Licenziamenti in 48 ore nella pubblica amministrazione

Le cronache dei mesi scorsi ci hanno abituati a definire "furbetti del cartellino" i lavoratori che tengono un comportamento scorretto nei confronti del datore di lavoro, attestando la presenza sul luogo di lavoro tramite timbratura, alla quale non fa però seguito l'effettivo svolgimento delle mansioni assegnate. Dopo il clamore suscitato da alcuni casi specifici, il Governo è intervenuto direttamente con un decreto che consente il licenziamento rapido dei dipendenti della pubblica amministrazione accusati di aver attestato una falsa presenza; in termini semplici chiunque verrà sorpreso a timbrare il cartellino senza presentarsi poi al lavoro, potrà essere licenziato senza preavviso. Il licenziamento, nel caso di effettivo riscontro del comportamento scorretto del dipendente, potrà avvenire anche in 48 ore, senza cioè attendere i tempi di verifica previsti in precedenza. È bene precisare che il licenziamento veloce potrà essere effettuato solo nel caso in cui il comportamento scorretto del dipendente sia verificabile senza ombra di dubbio, come ad esempio nel caso di presenza di sistemi di rilevazione in automatico delle presenze o tramite i sistemi di sorveglianza.

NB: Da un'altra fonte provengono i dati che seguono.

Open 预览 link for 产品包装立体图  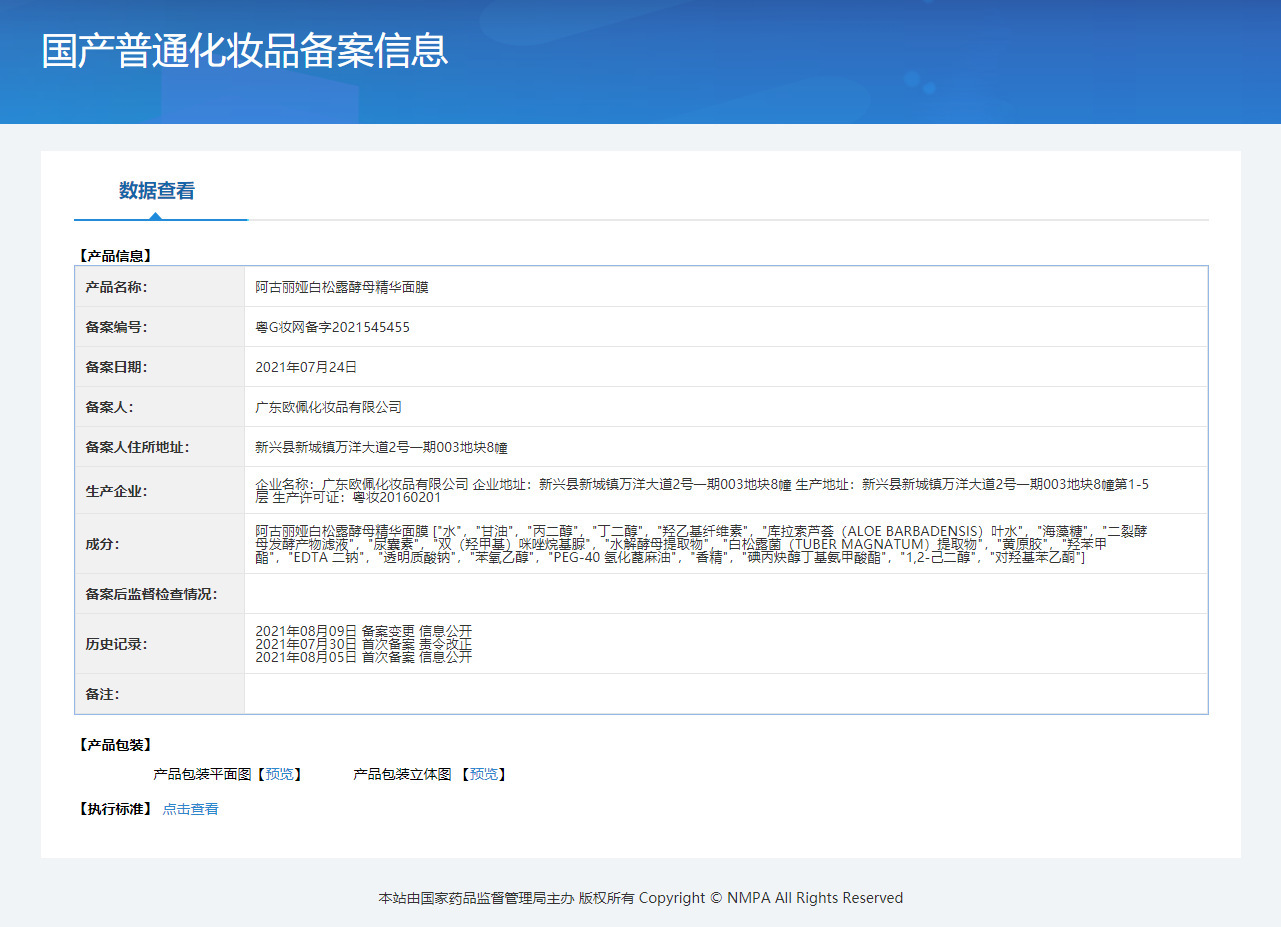click(x=484, y=774)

I comportamenti scorretti che portano al licenziamento

La falsa attestazione della presenza in servizio, non riguarda solo coloro che verranno sorpresi a timbrare ed assentarsi del tutto dal luogo di lavoro. Infatti questo tipo di licenziamento rapido potrà essere applicato anche a coloro che attestano un falso in generale, come ad esempio certificando un maggiore numero di ore lavorate rispetto a quelle effettivamente svolte. Anche in questo caso comunque l'illecito da parte del dipendente pubblico dovrà essere accertato tramite i sistemi di rilevazione citati in precedenza; in assenza di un sistema di sorveglianza o di rilevazione delle presenze automatico, non sarà quindi possibile procedere al licenziamento, che dovrà quindi seguire il normale iter di allontanamento del lavoratore già previsto dalla normativa in vigore.

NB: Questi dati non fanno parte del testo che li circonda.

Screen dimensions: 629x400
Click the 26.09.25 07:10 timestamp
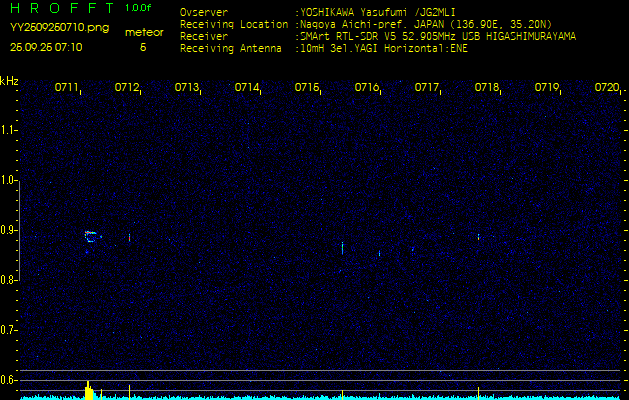tap(46, 47)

La procedura di licenziamento rapido dovrà necessariamente coinvolgere il dipendente interessato, che sarà convocato per difendere la propria posizione, entro 20 giorni dal licenziamento. Il licenziamento infine comporterà un’immediata sospensione della retribuzione del dipendente, ad esclusione del 50% dell'assegno alimentare previsto dalla busta paga.

vota  
Con l'inserimento dei miei dati dichiaro di aver preso visione ed accettato il Trattamento dei Dati
SULLO STESSO ARGOMENTO
Ok al licenziamento del cassiere che accetta metodi di pagamento non consentiti

del 27/12/2010

Per la sezione lavoro della Corte di Cassazione (sentenza n. 26108/2010) è legittimo il licenziament...

Retribuzioni risarcite se il licenziamento è orale

del 10/01/2011

Il lavoratore licenziato solo verbalmente può far valere la nullità del licenziamento che non interr...

Licenziamento: legittimo intimarlo se per causa diversa dal primo, giudicato illegittimo

del 25/01/2011

Lo Statuto dei lavoratori prevede per le aziende che impiegano più di 15 dipendenti "la tutela reale...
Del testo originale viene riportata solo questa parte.